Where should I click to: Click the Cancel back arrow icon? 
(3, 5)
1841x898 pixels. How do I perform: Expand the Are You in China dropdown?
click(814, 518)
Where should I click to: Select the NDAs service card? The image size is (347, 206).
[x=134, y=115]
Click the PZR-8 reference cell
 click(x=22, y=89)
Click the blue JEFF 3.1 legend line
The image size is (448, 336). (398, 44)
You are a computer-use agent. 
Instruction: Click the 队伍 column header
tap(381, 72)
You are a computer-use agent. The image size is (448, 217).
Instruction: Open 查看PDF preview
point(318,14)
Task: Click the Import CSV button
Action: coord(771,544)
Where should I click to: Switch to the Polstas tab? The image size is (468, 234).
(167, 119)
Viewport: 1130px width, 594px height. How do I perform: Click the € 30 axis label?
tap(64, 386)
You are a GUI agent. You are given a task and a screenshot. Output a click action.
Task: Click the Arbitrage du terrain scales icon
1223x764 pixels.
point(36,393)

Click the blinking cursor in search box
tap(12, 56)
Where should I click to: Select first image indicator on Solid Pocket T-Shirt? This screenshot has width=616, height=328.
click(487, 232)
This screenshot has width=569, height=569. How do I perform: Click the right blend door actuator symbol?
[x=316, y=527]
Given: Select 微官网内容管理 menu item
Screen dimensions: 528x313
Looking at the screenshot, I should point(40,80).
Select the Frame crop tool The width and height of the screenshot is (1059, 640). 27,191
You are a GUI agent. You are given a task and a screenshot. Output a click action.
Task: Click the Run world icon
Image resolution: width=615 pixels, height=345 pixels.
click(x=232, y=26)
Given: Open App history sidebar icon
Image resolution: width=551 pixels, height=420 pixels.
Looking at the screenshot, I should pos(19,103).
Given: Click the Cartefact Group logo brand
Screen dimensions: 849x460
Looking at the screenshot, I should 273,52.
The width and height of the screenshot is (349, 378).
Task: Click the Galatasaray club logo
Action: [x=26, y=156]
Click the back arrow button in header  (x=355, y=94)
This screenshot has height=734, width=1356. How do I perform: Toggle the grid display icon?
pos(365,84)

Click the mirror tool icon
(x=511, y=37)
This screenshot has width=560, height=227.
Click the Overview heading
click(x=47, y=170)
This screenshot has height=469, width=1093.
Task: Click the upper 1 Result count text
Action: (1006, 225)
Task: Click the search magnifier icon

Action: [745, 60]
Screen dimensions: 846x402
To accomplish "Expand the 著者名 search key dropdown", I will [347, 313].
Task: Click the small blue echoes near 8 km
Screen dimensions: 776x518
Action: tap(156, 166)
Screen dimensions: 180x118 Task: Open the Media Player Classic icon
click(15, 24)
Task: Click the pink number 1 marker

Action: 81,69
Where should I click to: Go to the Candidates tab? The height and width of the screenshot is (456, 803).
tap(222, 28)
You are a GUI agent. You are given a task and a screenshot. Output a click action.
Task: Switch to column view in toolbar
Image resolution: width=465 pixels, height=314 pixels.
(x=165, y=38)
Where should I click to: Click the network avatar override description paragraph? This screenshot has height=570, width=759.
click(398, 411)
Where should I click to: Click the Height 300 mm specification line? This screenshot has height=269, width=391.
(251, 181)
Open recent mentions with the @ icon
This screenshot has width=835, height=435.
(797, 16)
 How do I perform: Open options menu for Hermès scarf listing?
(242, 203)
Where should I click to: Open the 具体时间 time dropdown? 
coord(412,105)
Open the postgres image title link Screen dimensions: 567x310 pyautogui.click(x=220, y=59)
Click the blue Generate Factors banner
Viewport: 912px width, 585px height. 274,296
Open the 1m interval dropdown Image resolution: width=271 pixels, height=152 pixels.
____________
*Problem requirements:* Every record above needs to be copied exactly.

*Task answer:*
Where should I click to: Click the Cancel back arrow icon? 
(3, 5)
1841x898 pixels. How do I perform: Expand the Are You in China dropdown?
click(814, 518)
Where should I click to: Select the NDAs service card? The image size is (347, 206).
[x=134, y=115]
Click the PZR-8 reference cell
 click(x=22, y=89)
Click the blue JEFF 3.1 legend line
The image size is (448, 336). (398, 44)
You are a computer-use agent. 
Instruction: Click the 队伍 column header
tap(381, 72)
You are a computer-use agent. The image size is (448, 217).
Instruction: Open 查看PDF preview
point(318,14)
Task: Click the Import CSV button
Action: coord(771,544)
Where should I click to: Switch to the Polstas tab? The image size is (468, 234).
(167, 119)
Viewport: 1130px width, 594px height. How do I perform: Click the € 30 axis label?
tap(64, 386)
You are a GUI agent. You are given a task and a screenshot. Output a click action.
Task: Click the Arbitrage du terrain scales icon
1223x764 pixels.
point(36,393)

Click the blinking cursor in search box
tap(12, 56)
Where should I click to: Select first image indicator on Solid Pocket T-Shirt? This screenshot has width=616, height=328.
click(487, 232)
This screenshot has width=569, height=569. How do I perform: Click the right blend door actuator symbol?
[x=316, y=527]
Given: Select 微官网内容管理 menu item
Screen dimensions: 528x313
Looking at the screenshot, I should point(40,80).
Select the Frame crop tool The width and height of the screenshot is (1059, 640). 27,191
You are a GUI agent. You are given a task and a screenshot. Output a click action.
Task: Click the Run world icon
Image resolution: width=615 pixels, height=345 pixels.
click(x=232, y=26)
Given: Open App history sidebar icon
Image resolution: width=551 pixels, height=420 pixels.
Looking at the screenshot, I should pos(19,103).
Given: Click the Cartefact Group logo brand
Screen dimensions: 849x460
Looking at the screenshot, I should 273,52.
The width and height of the screenshot is (349, 378).
Task: Click the Galatasaray club logo
Action: [x=26, y=156]
Click the back arrow button in header  (x=355, y=94)
This screenshot has height=734, width=1356. How do I perform: Toggle the grid display icon?
pos(365,84)

Click the mirror tool icon
(x=511, y=37)
This screenshot has width=560, height=227.
Click the Overview heading
click(x=47, y=170)
This screenshot has height=469, width=1093.
Task: Click the upper 1 Result count text
Action: (1006, 225)
Task: Click the search magnifier icon

Action: [745, 60]
Screen dimensions: 846x402
To accomplish "Expand the 著者名 search key dropdown", I will [347, 313].
Task: Click the small blue echoes near 8 km
Screen dimensions: 776x518
Action: tap(156, 166)
Screen dimensions: 180x118 Task: Open the Media Player Classic icon
click(15, 24)
Task: Click the pink number 1 marker

Action: 81,69
Where should I click to: Go to the Candidates tab? The height and width of the screenshot is (456, 803).
tap(222, 28)
You are a GUI agent. You are given a task and a screenshot. Output a click action.
Task: Switch to column view in toolbar
Image resolution: width=465 pixels, height=314 pixels.
(x=165, y=38)
Where should I click to: Click the network avatar override description paragraph? This screenshot has height=570, width=759.
click(398, 411)
Where should I click to: Click the Height 300 mm specification line? This screenshot has height=269, width=391.
(251, 181)
Open recent mentions with the @ icon
This screenshot has width=835, height=435.
(797, 16)
 How do I perform: Open options menu for Hermès scarf listing?
(242, 203)
Where should I click to: Open the 具体时间 time dropdown? 
coord(412,105)
Open the postgres image title link Screen dimensions: 567x310 pyautogui.click(x=220, y=59)
Click the blue Generate Factors banner
Viewport: 912px width, 585px height. 274,296
Open the 1m interval dropdown Image resolution: width=271 pixels, height=152 pixels.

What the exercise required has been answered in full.